Inherit the mint; how Edward Bennett Williams made legal prostitution respectable - excerpt from 'The Man to See: Edward Bennett Williams - Legendary Trial Lawyer, Ultimate Insider

Washington Monthly, Oct, 1991 by Evan Thomas

Williams's logic was clever, but a little specious and self-serving. His speech, which became his stock reply to critics, smacks of the debating tricks taught at his alma matter, Holy Cross. Williams was arguing by inapposite analogy. Unlike lawyers who hold themselves out to criminal defendants, the doctor and the priest are not deliberately seeking money by helping the victims they chance upon, nor are they seeking to excuse the criminal acts of their patients/penitents. A priest has a duty to God; he cannot refuse a penitent. A lawyer, however, is not compelled to defend Joe McCarthy. The fact is that lawyers are not required to represent everyone who asks them to, and Williams himself often said so. He had a genuine sense of duty about the right to counsel, but it is fair to say that he was more interested in marketing himself and getting headlines than playing the Good Samaritan. He had little interest in cases that were unexceptional or uninteresting. He wanted cases that were notorious or lucrative--and preferably both.

With friends, Williams was gleeful about his notices. Frank Waldrop, the executive editor of the Washington Times Herald, remembers Williams lying, half drunk, on the floor of his house one night. "There are three things in life," Williams said. "Money, power, and public relations. My wife is rich, and I wouldn't know what to do with power, but give me those press clippings!"

By the sixties, Ed Williams's reputation as a trial lawyer was complete. He had nothing further to gain from astonishing victories in the courtroom, and he feared he had much to lose if he failed to live up to his reputation. Moreover, the guiltier the clients, the less sense it made to bring them before a jury. More and more, Williams turned to cutting deals with the prosecutor behind closed doors. This required access, a commodity most prized in Washington by the many seeking favors from the few, and it became increasingly important for Williams to cultivate and win over Washington insiders.

Though he continued to enjoy the company of scoundrels, his craving for respectability, his longing to belong, led him to climb toward loftier circles. In the sixties, Williams's ambition shifted from staging spectacular courtroom upsets to penetrating and then joining the Washington elite. Where once he was satisfied with fame, he now craved power.

Williams was in awe of Clark Clifford--the model of a private lawyer whose access and influence gave him real power. An invitation to Clifford's Christmas buffet was a more accurate indication of clout in the capital than membership in the Chevy Chase Club. Clifford understood that Ed Williams could be useful to him. Clifford preferred not to handle criminal matters, but his clients sometimes came to him clutching grand jury subpoenas. So Clifford began sending them down the street to Williams.

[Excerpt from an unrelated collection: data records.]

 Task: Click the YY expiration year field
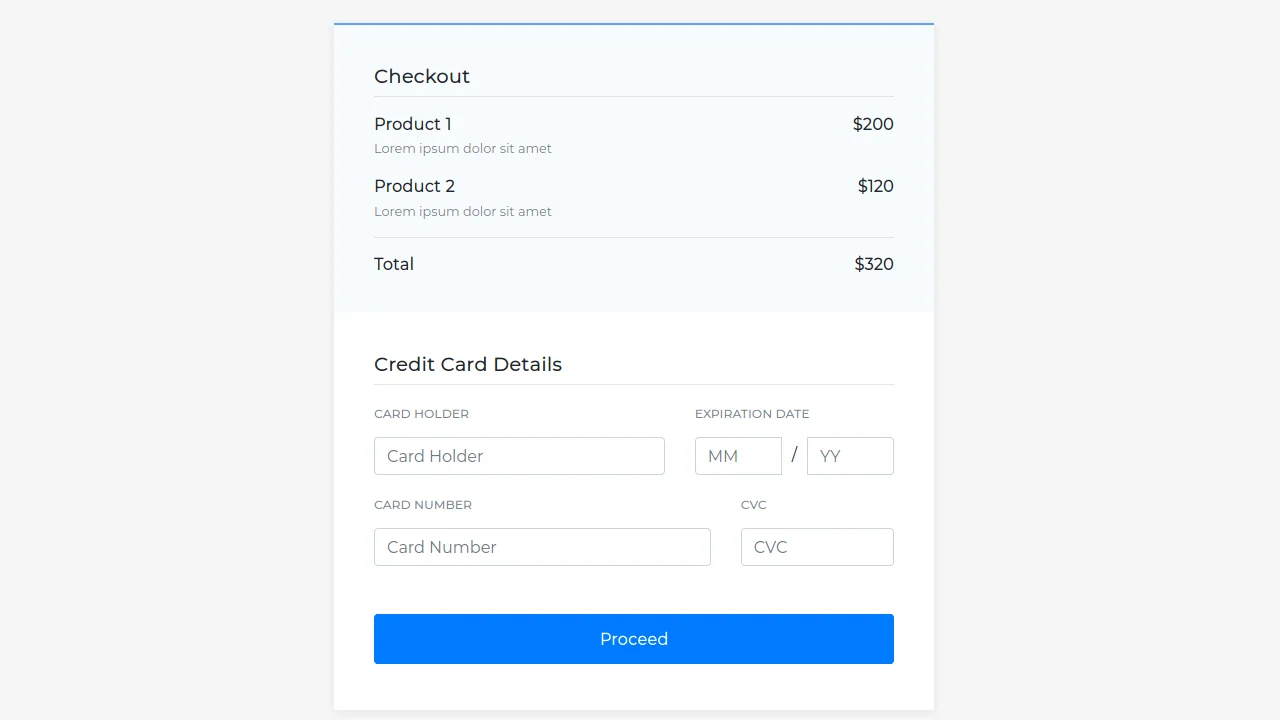(850, 456)
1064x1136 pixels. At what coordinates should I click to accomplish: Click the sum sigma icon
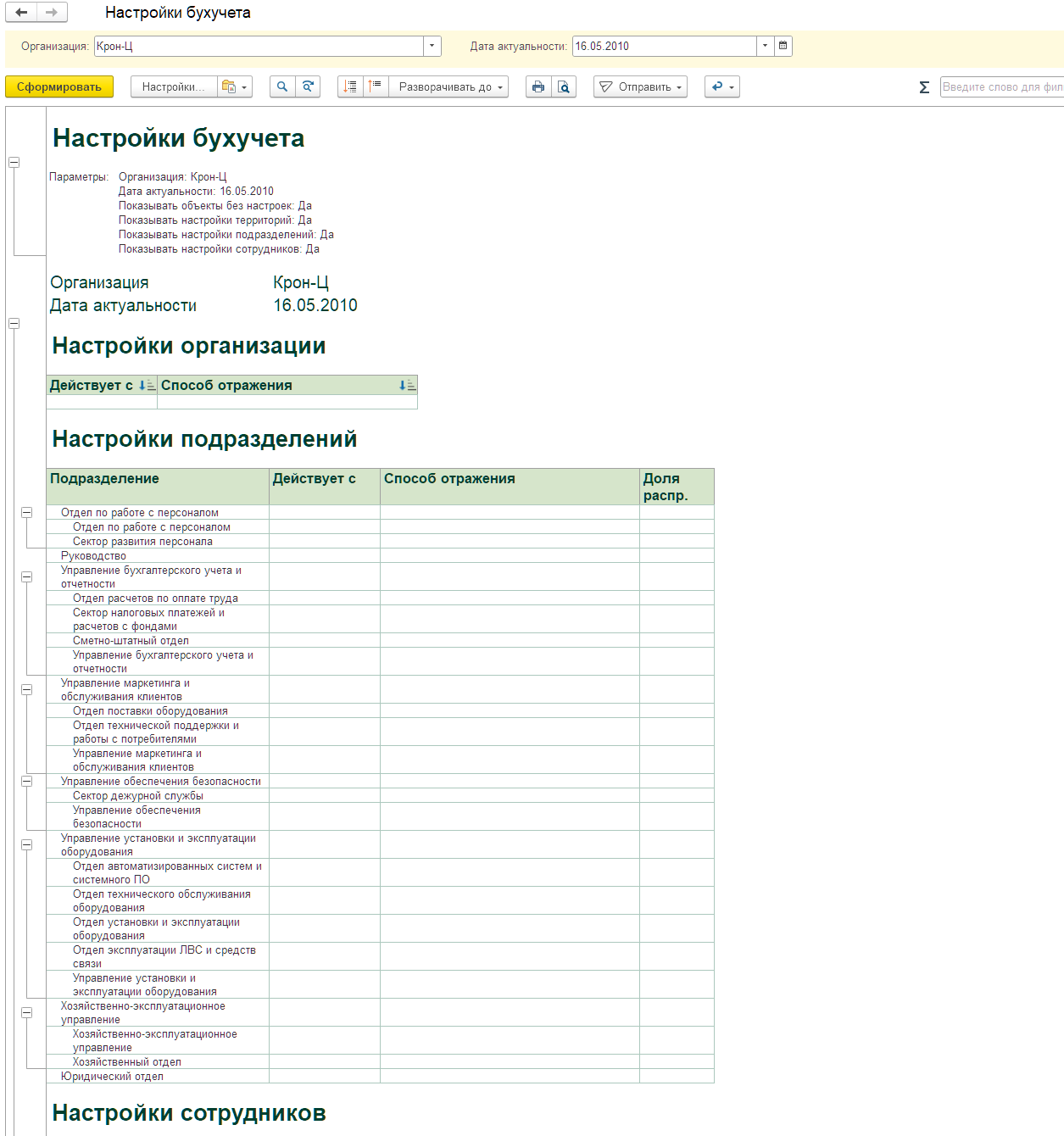[924, 86]
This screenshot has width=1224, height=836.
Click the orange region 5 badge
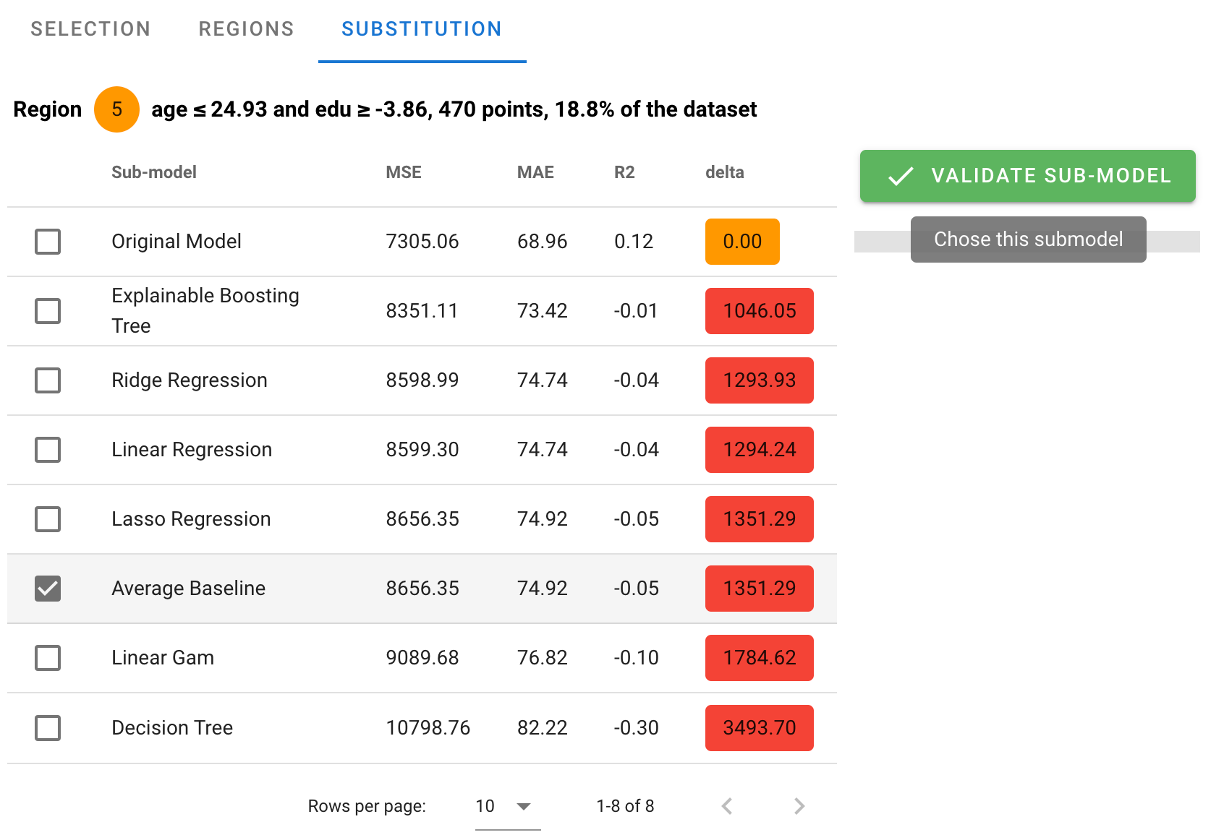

Williams was, in Clifford's estimation, a shrewed judge of character with a knack for solving problems. Increasingly, when Clifford wanted to chew over a difficult question, he gave Williams a call. Clifford flattered Williams: "How's my lawyer?" he would ask in his sikly, mellifluous voice. Williams, in turn, shamelessly flattered Clifford. "I'm still young enough in spirit to have living heroes, two of them, and you're one," Williams wrote Clifford in the summer of 1967.